All of my timings may be off by the same scale, because I'm grabbing
the CPU frequency from the Windows registry which can't necessarily be
trusted (using Intel 2.16GHz T2600 Core Duo, reported frequency is
2,161,000,000).
I guess that's negligible
compared to the length of the work items but it would be nice to speed
it up. There are 2 interlocked increments and a semaphore wait per
work item; I can't think of a way to do it with less.
The thread pool I implemented uses a mutex (aka windows critical
section) to protect the queue of pending tasks, and my worker threads
use an inner loop where they pop items and execute them until the
queue is empty. Only then do they break out of the inner loop and go
back to sleep by waiting on an event in the outer loop.
I avoid waking up all threads when the queue transitions to non-
empty. I also use an optimisation where addItem sometimes gives the
task directly to a sleeping worker thread rather than via the queue.
As you have done, I provide a facility to wait until tasks have
completed. However I group tasks according to the caller to allow
multiple clients to concurrently post tasks then wait (only) on the
execution of the tasks that they posted. For example, one client may
be posting tasks while another client is waiting on the tasks that it
posted.
This sounds like a good implementation; but our use cases are a little
different. I don't need the grouping, and in fact for the most part I
know ahead of time exactly how many items will be in the work queue
each time this runs, so I can probably get away with just resetting
the indexes instead of clearing the queue and re-adding the items now
that I think about it. I also know that the queue won't be growing
while work items are being processed -- I can take advantage of that
by not locking the queue, but it also means added complexity if I try
to make addItem give tasks directly to worker threads (I'm assuming...

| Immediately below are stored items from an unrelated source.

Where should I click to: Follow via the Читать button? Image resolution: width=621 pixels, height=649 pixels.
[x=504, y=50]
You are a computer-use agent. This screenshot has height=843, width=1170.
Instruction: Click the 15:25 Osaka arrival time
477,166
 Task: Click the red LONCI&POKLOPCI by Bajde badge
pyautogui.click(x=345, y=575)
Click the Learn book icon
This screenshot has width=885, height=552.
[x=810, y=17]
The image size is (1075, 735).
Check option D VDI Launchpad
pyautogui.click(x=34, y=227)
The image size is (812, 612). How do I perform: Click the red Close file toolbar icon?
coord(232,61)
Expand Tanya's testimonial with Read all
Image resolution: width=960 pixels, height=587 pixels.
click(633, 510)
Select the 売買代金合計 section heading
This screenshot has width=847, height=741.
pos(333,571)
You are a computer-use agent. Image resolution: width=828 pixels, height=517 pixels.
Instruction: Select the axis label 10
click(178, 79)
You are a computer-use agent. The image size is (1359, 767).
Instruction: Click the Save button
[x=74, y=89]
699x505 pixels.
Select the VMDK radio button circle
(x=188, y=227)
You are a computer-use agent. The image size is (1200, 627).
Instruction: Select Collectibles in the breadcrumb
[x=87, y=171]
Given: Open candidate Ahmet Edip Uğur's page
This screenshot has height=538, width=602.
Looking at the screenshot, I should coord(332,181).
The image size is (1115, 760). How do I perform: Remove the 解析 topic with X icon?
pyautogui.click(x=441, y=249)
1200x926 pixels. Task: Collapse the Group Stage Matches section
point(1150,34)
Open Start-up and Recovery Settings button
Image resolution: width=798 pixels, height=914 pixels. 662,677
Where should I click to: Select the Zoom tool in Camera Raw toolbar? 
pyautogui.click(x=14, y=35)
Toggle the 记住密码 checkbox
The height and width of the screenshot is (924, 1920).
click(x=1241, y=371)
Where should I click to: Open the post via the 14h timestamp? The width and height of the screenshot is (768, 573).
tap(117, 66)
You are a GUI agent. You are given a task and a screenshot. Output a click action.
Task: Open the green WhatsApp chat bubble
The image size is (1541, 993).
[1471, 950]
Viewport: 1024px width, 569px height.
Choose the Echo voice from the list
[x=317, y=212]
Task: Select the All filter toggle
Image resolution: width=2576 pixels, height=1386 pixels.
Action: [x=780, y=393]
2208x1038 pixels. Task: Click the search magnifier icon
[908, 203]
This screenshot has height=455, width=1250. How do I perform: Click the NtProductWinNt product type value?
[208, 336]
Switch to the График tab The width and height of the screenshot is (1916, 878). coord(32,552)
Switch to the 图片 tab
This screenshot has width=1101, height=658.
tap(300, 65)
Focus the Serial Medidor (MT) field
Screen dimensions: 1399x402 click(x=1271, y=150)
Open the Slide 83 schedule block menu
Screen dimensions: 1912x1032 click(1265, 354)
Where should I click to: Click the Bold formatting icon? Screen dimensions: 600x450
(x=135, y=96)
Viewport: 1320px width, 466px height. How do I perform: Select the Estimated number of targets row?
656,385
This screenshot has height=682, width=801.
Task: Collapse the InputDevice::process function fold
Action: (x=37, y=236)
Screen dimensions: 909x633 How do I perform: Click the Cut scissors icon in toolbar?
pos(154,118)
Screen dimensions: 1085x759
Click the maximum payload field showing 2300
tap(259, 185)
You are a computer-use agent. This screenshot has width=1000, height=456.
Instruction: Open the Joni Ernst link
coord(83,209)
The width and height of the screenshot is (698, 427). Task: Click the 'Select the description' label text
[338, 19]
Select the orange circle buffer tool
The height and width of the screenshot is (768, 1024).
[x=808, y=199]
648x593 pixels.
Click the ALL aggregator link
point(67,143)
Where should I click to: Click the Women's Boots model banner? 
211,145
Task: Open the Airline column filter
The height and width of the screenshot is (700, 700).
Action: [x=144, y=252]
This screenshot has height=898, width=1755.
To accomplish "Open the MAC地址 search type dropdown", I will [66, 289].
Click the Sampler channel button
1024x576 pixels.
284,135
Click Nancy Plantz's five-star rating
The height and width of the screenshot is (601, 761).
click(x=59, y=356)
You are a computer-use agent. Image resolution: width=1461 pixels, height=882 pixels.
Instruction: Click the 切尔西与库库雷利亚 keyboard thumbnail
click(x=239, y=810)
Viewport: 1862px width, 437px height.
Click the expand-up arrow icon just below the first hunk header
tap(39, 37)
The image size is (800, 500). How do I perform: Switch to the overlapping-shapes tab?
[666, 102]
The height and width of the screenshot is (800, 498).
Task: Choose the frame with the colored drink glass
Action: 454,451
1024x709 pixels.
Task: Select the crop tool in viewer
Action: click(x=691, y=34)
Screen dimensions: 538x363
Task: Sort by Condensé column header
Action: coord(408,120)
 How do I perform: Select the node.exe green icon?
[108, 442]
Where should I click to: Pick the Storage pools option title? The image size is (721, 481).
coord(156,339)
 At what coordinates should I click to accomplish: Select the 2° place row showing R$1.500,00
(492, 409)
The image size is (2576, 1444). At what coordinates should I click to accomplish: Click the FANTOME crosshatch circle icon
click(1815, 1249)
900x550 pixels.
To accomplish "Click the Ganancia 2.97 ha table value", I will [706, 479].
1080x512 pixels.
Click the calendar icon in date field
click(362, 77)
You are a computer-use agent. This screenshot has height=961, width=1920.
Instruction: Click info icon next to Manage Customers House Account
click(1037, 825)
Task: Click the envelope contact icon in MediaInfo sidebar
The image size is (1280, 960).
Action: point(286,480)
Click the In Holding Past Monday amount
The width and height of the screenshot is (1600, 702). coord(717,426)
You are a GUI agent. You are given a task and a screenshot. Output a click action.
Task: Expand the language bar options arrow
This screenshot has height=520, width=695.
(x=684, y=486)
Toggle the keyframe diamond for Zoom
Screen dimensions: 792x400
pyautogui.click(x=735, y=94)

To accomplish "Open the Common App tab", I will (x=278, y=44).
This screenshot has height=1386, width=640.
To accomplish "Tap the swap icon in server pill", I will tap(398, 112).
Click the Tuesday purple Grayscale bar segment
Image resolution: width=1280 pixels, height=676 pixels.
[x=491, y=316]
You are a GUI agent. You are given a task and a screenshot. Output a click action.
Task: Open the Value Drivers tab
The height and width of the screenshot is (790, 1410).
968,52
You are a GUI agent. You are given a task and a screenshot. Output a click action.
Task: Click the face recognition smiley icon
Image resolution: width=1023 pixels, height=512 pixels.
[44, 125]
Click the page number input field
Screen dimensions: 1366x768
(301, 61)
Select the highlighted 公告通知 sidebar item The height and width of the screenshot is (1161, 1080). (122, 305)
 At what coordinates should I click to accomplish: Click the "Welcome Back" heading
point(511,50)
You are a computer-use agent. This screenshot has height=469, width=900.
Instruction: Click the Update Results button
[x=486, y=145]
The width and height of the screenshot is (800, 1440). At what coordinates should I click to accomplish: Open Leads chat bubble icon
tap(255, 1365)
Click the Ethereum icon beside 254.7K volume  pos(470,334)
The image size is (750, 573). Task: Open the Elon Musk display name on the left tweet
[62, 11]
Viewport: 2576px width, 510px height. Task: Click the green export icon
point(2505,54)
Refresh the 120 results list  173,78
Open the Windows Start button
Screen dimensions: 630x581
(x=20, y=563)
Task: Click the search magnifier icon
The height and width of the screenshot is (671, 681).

but I don't really know that optimization).
IMO a more general purpose thread pool is a good idea because it
easily supports your particular use case, but also can be applied to
many other problems as well.
I achieve grouping capability using a "task executer" (which is
distinct from the thread pool) as follows:
struct Task
{
virtual void Execute() = 0;
};
struct TaskExecuter
{
virtual void Close() = 0;
virtual void Post(Task* task) = 0;
virtual void Wait() = 0;
};
struct ThreadPool
{
virtual void Close() = 0;
virtual TaskExecuter* CreateTaskExecuter() = 0;
};
ThreadPool* CreateThreadPool();
I think there is an implicit difficulty with measuring a per-task
overhead. When the execute method does nothing at all, a given worker
thread tends to rapidly execute the items until the queue is empty and
goes back to sleep. Therefore the test has a tendency to wake up
sleeping threads all the time, increasing the overheads!
That's a good point. I tried to measure the worst case, though, with
one worker thread and one item in the queue. So the sleeping thread is
always woken up, and that's included in the measurement as well.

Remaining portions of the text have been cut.